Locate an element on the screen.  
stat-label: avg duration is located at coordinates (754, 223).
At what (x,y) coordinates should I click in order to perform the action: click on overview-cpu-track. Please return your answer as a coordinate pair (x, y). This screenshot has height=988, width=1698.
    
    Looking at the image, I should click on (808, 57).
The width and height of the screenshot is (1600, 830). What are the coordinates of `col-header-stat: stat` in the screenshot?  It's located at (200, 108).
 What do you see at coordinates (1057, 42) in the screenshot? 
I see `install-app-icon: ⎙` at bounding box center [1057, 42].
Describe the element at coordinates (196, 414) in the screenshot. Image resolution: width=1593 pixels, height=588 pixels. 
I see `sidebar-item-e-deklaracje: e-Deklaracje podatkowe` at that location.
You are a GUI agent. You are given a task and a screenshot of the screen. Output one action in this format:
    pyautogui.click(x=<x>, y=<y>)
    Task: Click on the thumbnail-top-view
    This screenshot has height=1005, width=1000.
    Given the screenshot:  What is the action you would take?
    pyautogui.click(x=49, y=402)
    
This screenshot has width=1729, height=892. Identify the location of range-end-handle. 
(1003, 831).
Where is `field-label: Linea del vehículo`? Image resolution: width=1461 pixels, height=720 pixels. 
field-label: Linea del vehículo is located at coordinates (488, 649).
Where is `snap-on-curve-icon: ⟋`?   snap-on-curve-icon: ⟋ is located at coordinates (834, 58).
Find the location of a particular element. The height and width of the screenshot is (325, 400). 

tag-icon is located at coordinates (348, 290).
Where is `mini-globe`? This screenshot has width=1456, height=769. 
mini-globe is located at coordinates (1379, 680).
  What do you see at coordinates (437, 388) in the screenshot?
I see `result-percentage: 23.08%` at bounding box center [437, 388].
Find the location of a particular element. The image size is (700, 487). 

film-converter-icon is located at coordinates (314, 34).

### Job item
Return the rows exactly, starting with the line that contains "has width=1456, height=769." and going on through the end of the rows.

### Written answer
Where is `mini-globe`? This screenshot has width=1456, height=769. 
mini-globe is located at coordinates (1379, 680).
  What do you see at coordinates (437, 388) in the screenshot?
I see `result-percentage: 23.08%` at bounding box center [437, 388].
Find the location of a particular element. The image size is (700, 487). 

film-converter-icon is located at coordinates (314, 34).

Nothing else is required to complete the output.